Songs from a Quarantine moves like a heat map across the emotional peaks and valleys of the last few months, swirling together elements of ambient experimentation, droney shoegaze, and traditional composition in a way that's both unsettling (like winter's impending isolation) and oddly soothing (like summer's first flush of freedom).
Jim Di Gioia
▶︎▶︎ SONGS
“Patty Sees Her Soul” by Gus Englehorn (Quebec City QC)
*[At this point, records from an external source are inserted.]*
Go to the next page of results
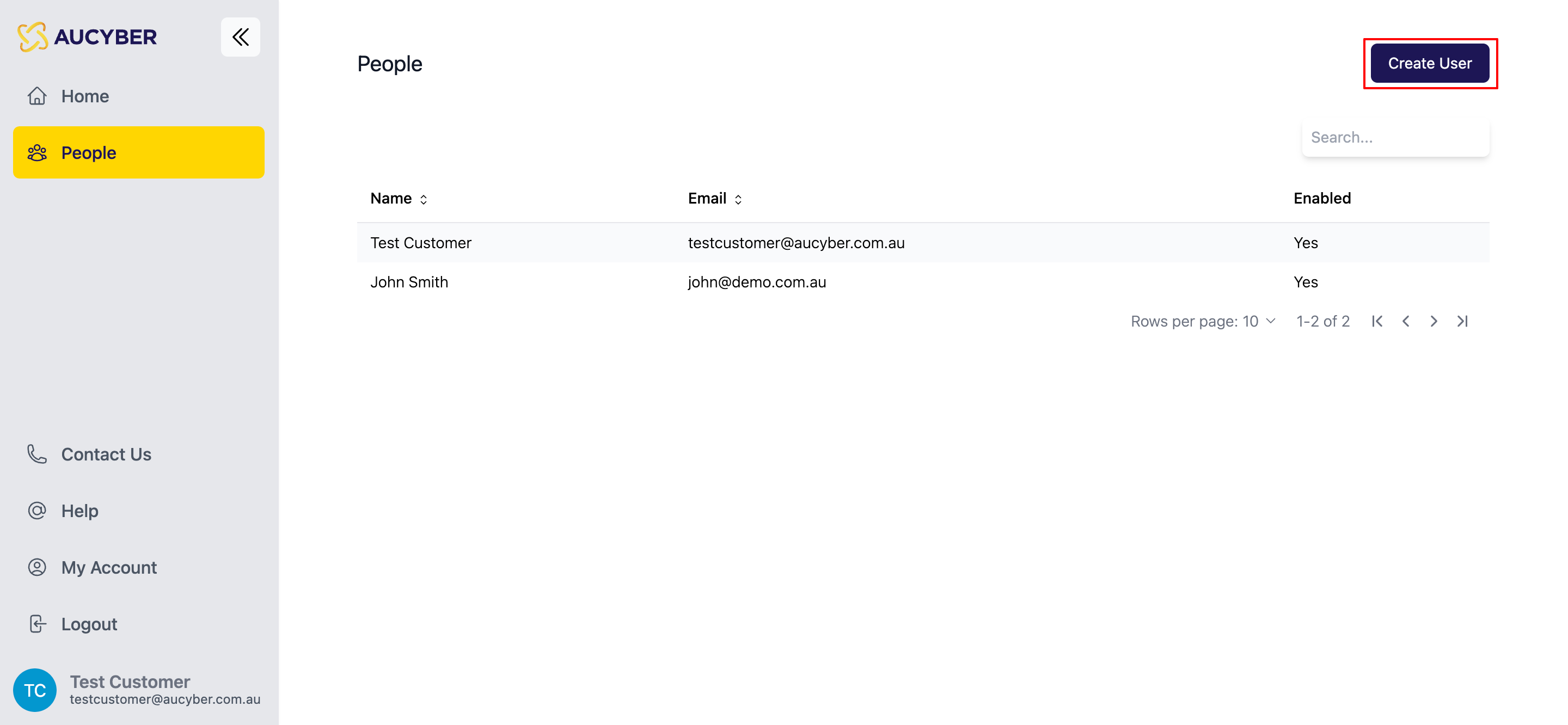This screenshot has height=725, width=1568. point(1434,322)
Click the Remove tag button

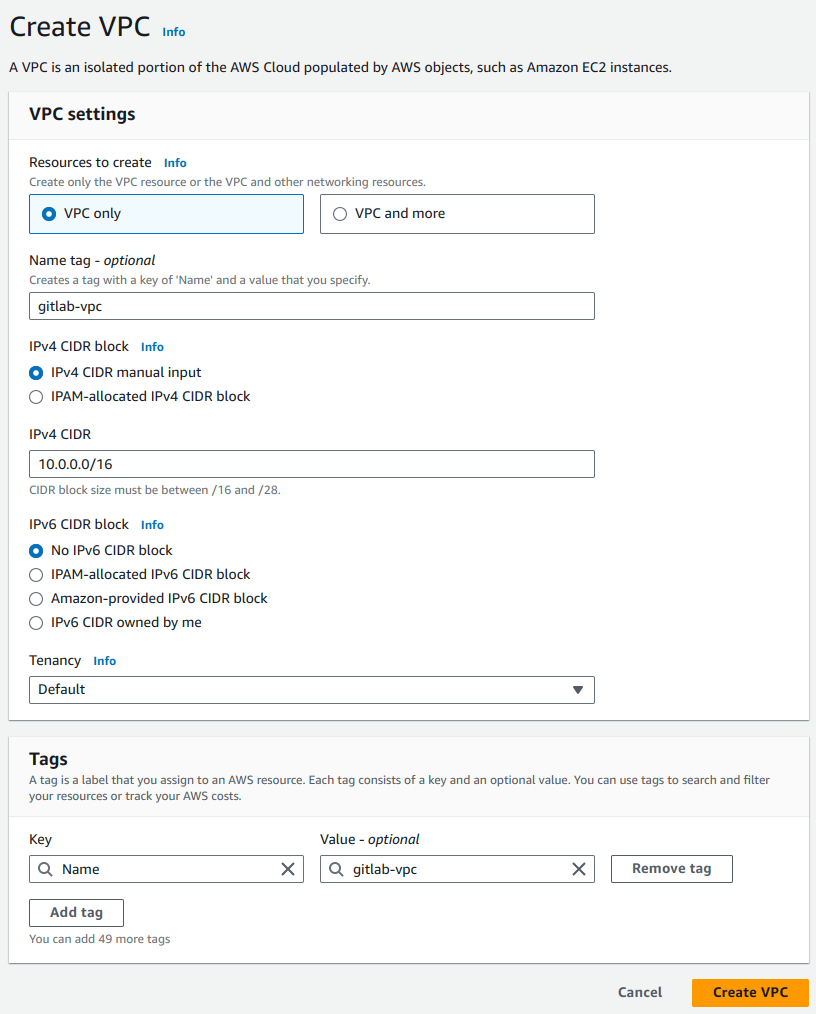click(x=671, y=868)
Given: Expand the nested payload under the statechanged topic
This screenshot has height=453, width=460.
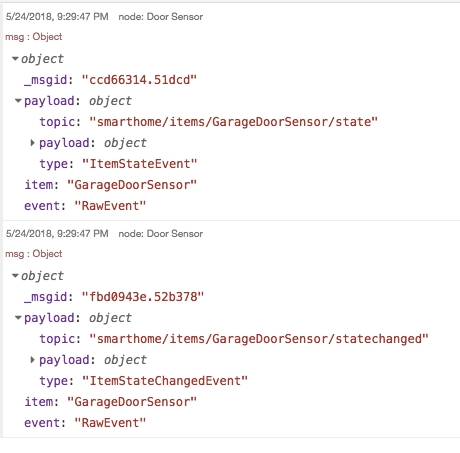Looking at the screenshot, I should coord(32,360).
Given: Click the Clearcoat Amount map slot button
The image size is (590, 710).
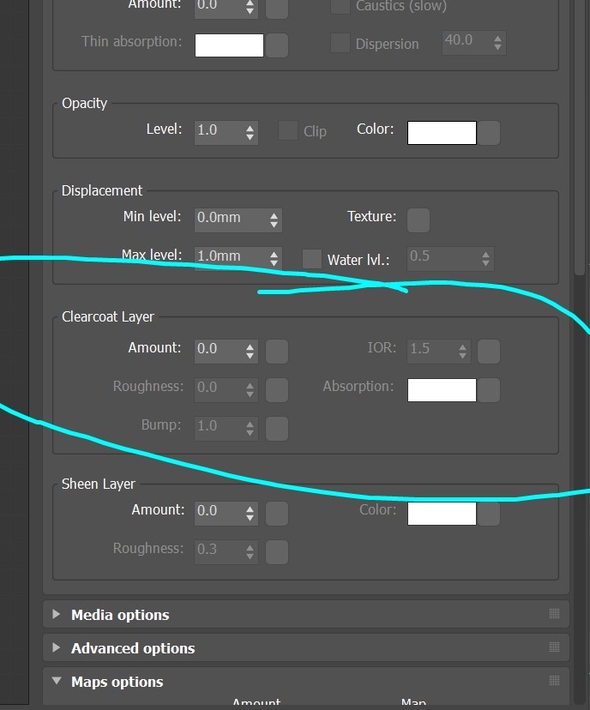Looking at the screenshot, I should (277, 351).
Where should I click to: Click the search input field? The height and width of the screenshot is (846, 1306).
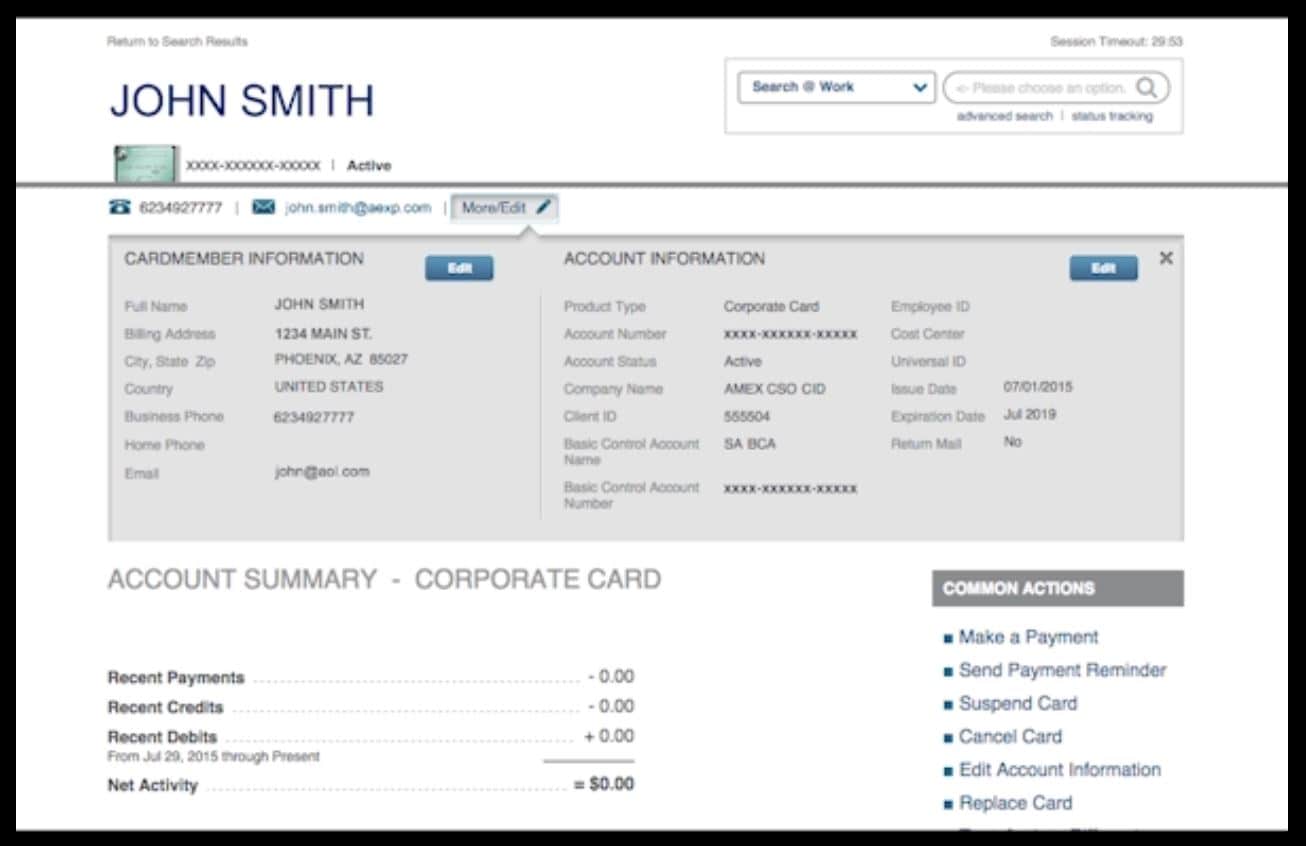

Earlier this year, Gus Englehorn released
Death & Transfiguration, an exhilaratingly twangy and punkish debut LP. In the new video for the enrapturing track “Patty Sees Her Soul”, Englehorn uses surreal black and white visuals which perfectly match the tenor of the song. When Englehorn repeats “never really ever really,” it feels like your brain is melting out of your skull. But, like, in a really good way.
Laura Stanley
“Never Love Me Again” by R McClure & Tall Shadows (Cumberland
BC)
R McClure & Tall Shadows describe themselves as “old-time music reimagined for the modern era,” a timeless blend of the traditional and modern. “Never Love Me Again” has echoes of classic country songwriting that's shot through shoegaze reverb, swirling dream-pop melodies and heartbreaking sentimentality.
Jim Di Gioia
“i’m not a nihilist” by suffer fools (Vancouver BC)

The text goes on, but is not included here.